I've read Promethea, yeah, and it works exactly that angle. There are elements of the apocalyptic in a lot of Moore stuff, of course - Swamp Thing, more subtly, but the Watchmen is very apocalyptic. Neither is on Promethea's scale, but I think that the major difference is less about scale and more about that which follows.

The post-apocalyptic world of Watchmen is ambivalent, we're not sure that everyone gets the ending they deserve or even sure what they deserve, and the story's final page is ominous - things could very well become much worse. Promethea's conclusion is enthusiastically (though not exclusively) optimistic and redemptive. Something about it is almost Christian, I think.

Anonymous said...

"Something about it is almost Christian, I think."

There's some interview, it might be the one he did with Eddie Campbell that was reprinted recently in "Disease of Language," in which Alan Moore says that he has "a closer relationship to Christ than a lot of Christians." I think that's the notion behind the scene in issue 9 (I believe), in which Promethea chastises the Christian zealots who want to destroy her, opining that these murderous intentions represent a perversion of what the "story" of Christ is meant to be about.

And then there's the issue during the Kabala quest where Promethea weeps at the sight of a crucified Jesus. So there's definitely a sympathy with Christianity throughout Promethea, although it's always couched in the terms that Christianity is one piece of a much larger puzzle. (i.e., in issue 9 Promethea explicitly states that she and Christ are "both sacred" because they are "both stories," and in the Kabala issue it's made clear that Jesus Christ only fits in one sphere of the 11-sphere "tree of life," and it's a sphere that fits right in the middle, rather than at the top or at the base.)
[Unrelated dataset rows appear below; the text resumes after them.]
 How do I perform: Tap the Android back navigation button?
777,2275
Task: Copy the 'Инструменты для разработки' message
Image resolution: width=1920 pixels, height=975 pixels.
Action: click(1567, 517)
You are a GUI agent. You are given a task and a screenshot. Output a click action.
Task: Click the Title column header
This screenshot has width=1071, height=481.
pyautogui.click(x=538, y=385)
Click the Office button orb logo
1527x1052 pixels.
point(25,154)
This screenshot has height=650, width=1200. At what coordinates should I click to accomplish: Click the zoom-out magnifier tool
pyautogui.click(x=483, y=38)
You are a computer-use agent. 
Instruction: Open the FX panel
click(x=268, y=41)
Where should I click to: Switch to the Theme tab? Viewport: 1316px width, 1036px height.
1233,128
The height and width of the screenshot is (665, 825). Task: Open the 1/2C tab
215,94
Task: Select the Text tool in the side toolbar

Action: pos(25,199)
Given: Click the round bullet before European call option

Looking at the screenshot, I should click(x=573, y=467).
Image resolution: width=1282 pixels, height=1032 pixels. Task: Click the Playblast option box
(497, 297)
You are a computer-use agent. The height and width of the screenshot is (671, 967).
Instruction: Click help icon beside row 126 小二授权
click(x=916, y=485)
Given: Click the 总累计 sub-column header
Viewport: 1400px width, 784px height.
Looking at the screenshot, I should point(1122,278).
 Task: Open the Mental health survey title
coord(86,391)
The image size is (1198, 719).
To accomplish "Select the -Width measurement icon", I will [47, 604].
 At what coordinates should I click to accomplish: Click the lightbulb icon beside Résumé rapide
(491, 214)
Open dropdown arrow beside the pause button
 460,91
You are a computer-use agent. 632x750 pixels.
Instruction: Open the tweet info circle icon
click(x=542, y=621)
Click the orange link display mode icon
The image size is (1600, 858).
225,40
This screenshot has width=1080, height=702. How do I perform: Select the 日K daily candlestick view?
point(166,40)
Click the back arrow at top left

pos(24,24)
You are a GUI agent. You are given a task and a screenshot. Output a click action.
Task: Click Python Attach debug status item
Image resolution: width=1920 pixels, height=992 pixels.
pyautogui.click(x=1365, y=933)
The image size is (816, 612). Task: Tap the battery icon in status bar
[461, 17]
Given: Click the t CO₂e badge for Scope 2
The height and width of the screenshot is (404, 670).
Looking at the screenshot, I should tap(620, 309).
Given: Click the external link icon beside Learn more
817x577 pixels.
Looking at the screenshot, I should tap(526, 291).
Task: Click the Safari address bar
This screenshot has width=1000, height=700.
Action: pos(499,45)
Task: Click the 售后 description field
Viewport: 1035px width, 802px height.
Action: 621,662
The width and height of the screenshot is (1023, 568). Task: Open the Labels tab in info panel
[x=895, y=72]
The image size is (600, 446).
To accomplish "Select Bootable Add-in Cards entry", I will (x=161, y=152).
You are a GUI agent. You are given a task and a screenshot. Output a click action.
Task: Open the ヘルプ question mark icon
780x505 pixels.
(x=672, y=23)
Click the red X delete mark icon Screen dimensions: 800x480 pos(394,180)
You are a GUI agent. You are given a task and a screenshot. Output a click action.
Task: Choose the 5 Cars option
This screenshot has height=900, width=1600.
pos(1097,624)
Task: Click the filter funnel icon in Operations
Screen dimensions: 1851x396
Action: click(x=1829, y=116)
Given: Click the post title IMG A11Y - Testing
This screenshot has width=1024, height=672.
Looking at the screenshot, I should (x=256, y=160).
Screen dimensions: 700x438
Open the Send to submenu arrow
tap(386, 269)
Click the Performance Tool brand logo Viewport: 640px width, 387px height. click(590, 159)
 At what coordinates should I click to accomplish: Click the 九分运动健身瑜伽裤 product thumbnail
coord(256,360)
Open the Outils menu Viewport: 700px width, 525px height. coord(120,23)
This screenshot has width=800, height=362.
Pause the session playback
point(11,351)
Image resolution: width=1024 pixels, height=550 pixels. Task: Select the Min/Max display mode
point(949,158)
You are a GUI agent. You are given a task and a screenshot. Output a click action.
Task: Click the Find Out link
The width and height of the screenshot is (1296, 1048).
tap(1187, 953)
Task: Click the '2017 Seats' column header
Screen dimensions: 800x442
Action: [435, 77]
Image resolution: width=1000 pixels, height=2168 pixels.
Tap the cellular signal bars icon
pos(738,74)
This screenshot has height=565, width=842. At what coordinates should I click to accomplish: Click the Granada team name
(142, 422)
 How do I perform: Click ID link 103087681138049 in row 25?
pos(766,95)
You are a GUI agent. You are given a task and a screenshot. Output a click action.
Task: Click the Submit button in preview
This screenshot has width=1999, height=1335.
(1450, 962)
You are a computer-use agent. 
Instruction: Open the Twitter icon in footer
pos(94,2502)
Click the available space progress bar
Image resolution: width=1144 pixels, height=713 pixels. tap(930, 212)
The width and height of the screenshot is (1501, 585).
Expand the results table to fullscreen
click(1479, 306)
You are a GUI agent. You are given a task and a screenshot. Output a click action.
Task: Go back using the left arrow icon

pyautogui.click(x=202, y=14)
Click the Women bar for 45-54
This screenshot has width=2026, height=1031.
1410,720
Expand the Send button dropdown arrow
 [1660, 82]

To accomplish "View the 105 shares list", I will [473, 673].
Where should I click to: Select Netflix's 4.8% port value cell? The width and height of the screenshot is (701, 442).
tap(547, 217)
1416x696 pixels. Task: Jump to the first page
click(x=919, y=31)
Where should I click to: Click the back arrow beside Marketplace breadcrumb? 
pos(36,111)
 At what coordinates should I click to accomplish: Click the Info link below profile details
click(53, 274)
[as a sidebar: even before Promethea began, Alan Moore was giving interviews in which he said the apocalypse was coming, but that it would be a good thing. He said, "I think we are going to get the shit kicked out of us, and I for one will be glad to see it gone."

I quoted this line in a paper I did about Moore in college, and one of the things the professor marked up in that sentence was the "see it gone." She wrote, "see *what* gone?" I so dearly wanted to write, "What's the only possible antecedent in the whole sentence, idiot?" and hand it back to her. But, I didn't. End sidebar.]

neilshyminsky said...

I laughed when I read that Moore line just now - there was a split-second disconnect, but you're right, there's no other option.

But as a TA who has read enough papers to know how and when it's necessary read closely or, alternatively, simply gloss over the text, I think the joke was subtle and/or clever enough to elude most markers. I'm not sure that this speaks highly of our profession or the schools that pay us for 2 minutes per page, but there you have it.

Anonymous said...

Good point about teachers being busy. I should point out that I wouldn't necessarily fault any professor for glossing over the quote and missing the point -- but this lady was something of an intellectual snob, who always seemed ... I don't know, "bemused" is maybe the word ... that I would actually write a paper about *comic books.*

So it was kind of like -- okay, you're going to give *ME* a hard time about where I focus my brain and yet YOU are the one who doesn't get how pronouns work?